What we don't do is to look into what he actually taught- that life is suffering and that the suffering is caused by desire. We think that we can use meditation to step around suffering. It is the same kind of magical thinking that deludes us into thinking drinking, shopping, watching football games, or God knows what is will diminish suffering. They won't. Suffering is a simple fact of life.

Everything we do, everything, is done in an effort to avoid suffering or increase comfort. It is the purpose of all behavior and the human mind is quite exquisitely attuned to this activity.

When we take up a meditation practice, it makes sense that we do it in a very deliberate way to avoid feeling any more pain. But Meditation is unique in that its purpose is not to avoid suffering but to experience it on a really, really mundane level. When we sit, especially in the beginning, our minds go into overdrive, wondering what in the world we think we are doing. We feel boredom, anxiety, and then one desire after an another. But if we are patient, thoughts drift through out minds and pass away, leaving us to wonder what all the fuss was about.

People are addicted to thinking but meditation is quite distinct from thinking. It is about sitting and feeling the breath and bodily sensations without trying to change them or make them go away. As long as we don't think, there is physical discomfort but there is no problem. The Buddha observed that life has three characteristics. First, it is unsatisfactory. Sitting still is the only way I know to experience a baseline sense of dissatisfaction that is a common human experience not connected to any kind of thinking activity. The second characteristic is impermanence. Things change. We might feel an overwhelming sense of unease one moment that simply vanishes in the next. As long as we don't think about how bad we feel and what we can do to fix it, this is not a problem. It is just discomfort.

When we begin thinking about how bad life is and counting up reasons for why it is that bad, life becomes considerably more difficult. The Buddha's third observation about life, annata. Anatta is the Pali term usually translated as "not self." Annata is actually impossible for the thinking mind to understand because the mind is attuned to identifying cause and effect. I prefer to use the term, "impersonal." Our hunger, thirst, lust, fear, and anger are all completely impersonal energies that we personalize for the purpose of identifying causes and finding cures. Over time we learn to let them be. When we let them be they cease being problems.

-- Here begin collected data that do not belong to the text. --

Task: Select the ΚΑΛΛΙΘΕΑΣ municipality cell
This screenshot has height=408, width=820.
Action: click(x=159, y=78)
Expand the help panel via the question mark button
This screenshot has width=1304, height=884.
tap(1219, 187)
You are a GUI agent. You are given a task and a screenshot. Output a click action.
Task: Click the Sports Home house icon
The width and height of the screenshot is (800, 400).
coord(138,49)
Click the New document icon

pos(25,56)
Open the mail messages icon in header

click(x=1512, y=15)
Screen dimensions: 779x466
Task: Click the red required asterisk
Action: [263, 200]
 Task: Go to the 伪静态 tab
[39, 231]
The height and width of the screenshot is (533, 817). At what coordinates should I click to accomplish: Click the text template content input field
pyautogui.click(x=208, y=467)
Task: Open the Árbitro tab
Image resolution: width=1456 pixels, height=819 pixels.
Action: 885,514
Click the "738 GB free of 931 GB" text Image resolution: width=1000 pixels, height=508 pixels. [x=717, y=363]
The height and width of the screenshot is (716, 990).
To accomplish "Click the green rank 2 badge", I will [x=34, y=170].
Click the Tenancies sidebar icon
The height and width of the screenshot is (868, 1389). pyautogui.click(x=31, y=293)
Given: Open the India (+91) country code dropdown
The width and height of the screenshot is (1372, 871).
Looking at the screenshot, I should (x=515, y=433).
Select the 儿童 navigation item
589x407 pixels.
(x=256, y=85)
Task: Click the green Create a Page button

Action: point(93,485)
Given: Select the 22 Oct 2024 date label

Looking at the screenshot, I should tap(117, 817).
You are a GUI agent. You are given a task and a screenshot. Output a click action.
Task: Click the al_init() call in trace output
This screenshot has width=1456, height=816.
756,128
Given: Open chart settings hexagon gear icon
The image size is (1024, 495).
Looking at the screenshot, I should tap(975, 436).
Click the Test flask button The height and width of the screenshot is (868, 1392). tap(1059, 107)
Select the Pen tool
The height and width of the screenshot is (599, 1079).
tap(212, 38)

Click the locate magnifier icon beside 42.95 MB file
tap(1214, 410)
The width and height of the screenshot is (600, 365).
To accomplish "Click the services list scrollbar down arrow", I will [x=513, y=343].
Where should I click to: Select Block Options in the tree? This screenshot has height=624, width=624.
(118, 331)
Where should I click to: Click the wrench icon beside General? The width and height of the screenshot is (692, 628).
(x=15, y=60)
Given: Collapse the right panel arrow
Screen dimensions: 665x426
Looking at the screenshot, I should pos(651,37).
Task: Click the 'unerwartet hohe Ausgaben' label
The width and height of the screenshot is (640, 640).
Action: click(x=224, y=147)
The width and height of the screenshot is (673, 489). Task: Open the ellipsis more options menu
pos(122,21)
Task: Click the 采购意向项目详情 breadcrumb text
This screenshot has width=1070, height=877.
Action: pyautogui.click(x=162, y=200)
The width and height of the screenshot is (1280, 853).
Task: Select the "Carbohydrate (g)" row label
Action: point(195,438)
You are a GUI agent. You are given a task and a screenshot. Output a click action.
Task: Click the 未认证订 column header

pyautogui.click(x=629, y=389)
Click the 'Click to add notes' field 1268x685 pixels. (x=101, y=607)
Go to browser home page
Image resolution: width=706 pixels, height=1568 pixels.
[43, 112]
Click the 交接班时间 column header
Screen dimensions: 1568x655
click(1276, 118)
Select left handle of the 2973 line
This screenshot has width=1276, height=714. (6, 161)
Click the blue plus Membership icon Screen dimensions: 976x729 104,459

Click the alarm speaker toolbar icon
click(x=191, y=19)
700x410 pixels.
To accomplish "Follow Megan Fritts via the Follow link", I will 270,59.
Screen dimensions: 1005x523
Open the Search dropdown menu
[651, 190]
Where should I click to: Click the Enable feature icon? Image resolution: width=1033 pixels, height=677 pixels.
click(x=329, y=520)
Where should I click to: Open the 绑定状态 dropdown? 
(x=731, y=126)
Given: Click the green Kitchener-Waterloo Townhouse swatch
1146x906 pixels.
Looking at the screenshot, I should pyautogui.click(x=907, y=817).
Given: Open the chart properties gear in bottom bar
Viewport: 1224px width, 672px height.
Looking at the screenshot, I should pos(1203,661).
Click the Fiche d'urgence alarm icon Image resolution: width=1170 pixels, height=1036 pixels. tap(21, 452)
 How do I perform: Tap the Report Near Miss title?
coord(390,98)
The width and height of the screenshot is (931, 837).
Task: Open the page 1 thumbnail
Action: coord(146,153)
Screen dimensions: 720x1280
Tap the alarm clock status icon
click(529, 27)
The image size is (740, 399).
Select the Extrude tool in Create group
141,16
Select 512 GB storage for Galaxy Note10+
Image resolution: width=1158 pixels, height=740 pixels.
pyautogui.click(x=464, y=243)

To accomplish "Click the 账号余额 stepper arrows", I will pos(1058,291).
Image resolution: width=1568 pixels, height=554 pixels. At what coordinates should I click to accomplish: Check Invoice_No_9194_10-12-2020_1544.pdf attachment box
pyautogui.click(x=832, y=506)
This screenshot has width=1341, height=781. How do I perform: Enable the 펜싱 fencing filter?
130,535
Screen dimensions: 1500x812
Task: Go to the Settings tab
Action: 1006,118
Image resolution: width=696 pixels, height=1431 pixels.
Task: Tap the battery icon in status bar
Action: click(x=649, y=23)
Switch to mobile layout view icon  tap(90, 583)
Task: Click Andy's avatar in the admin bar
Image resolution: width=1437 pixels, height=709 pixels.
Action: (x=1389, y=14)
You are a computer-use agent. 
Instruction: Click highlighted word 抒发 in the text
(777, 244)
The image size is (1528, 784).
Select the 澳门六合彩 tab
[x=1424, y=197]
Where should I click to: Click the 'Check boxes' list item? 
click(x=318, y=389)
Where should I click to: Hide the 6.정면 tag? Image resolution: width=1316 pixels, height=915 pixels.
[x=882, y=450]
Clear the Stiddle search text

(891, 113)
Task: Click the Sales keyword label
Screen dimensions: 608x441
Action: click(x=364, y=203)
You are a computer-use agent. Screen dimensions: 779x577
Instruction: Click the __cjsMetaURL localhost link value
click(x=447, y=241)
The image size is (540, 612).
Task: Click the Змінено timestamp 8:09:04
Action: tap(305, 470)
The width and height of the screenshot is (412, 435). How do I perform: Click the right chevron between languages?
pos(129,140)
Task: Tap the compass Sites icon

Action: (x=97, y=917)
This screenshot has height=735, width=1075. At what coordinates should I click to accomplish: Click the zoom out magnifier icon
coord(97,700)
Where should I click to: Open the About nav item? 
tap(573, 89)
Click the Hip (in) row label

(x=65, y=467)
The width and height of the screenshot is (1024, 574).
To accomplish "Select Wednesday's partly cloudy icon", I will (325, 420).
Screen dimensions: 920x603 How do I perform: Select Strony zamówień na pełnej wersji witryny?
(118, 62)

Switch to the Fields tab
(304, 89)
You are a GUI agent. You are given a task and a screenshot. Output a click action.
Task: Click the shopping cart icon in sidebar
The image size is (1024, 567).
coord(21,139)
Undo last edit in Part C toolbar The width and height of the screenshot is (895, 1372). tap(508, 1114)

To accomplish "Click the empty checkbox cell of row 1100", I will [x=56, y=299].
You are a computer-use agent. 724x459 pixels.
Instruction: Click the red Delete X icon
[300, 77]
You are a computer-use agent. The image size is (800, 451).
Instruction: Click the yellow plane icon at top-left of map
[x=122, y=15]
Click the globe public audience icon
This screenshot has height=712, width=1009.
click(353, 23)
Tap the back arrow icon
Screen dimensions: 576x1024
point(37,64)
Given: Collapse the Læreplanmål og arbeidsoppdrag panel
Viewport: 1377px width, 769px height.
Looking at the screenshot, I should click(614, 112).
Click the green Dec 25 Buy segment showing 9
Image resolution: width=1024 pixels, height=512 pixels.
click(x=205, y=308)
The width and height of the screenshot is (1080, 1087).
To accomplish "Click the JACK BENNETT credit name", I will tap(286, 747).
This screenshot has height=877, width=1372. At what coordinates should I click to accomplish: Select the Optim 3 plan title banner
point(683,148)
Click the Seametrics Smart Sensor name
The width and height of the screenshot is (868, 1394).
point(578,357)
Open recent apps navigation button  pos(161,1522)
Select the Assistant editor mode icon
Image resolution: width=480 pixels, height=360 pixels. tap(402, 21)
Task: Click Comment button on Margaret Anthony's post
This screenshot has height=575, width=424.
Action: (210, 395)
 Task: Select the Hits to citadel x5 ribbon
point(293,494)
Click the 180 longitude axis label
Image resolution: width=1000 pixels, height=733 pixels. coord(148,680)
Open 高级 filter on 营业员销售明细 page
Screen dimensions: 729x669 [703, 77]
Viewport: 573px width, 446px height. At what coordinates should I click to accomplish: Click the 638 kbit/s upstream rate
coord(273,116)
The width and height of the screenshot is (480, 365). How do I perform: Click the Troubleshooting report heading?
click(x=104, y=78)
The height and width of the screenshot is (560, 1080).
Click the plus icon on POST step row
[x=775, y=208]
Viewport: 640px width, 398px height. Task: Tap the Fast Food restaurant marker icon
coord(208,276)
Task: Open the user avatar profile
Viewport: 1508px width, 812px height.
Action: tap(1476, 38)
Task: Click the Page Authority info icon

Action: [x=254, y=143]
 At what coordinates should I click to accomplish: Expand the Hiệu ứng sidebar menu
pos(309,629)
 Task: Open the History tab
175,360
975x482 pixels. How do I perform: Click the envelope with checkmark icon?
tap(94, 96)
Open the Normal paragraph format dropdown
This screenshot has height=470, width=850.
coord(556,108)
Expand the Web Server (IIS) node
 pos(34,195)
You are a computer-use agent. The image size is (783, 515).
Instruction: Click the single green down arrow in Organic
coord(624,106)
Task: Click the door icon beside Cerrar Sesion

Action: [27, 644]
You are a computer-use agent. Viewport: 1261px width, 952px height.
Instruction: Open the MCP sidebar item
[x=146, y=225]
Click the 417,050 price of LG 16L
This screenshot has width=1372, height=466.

Coming to this understanding is quite challenging. The sense of self is central to human identity and most of us have incurred some very intimate wounds that leave a lingering and deep sense of anguish. The deeper the anguish, the more our bodies want to escape the pain. Unfortunately, our solutions hurt ourselves and they hurt the people we love. We can't step around this. We can, slowly and patiently, observe our minds at work, how they become inflamed and then how they calm down. Normal human beings are quite capable of understanding all this. I don't think this requires a lot of instruction. It does require a lot of redirection and encouragement.

Understanding at the deepest level possible that life really is suffering, is paradoxically, liberating. Liberation is quite counter-intuitive. We don't cease to suffer as we reach some transcendent realm. We continue to experience discomfort but we don't personalize it. Our minds become spacious as we cease the war within ourselves and with others, we begin working with those energies in a manner that is different, creative and compassionate. We heal conflict rather than inflicting it. It is that simple.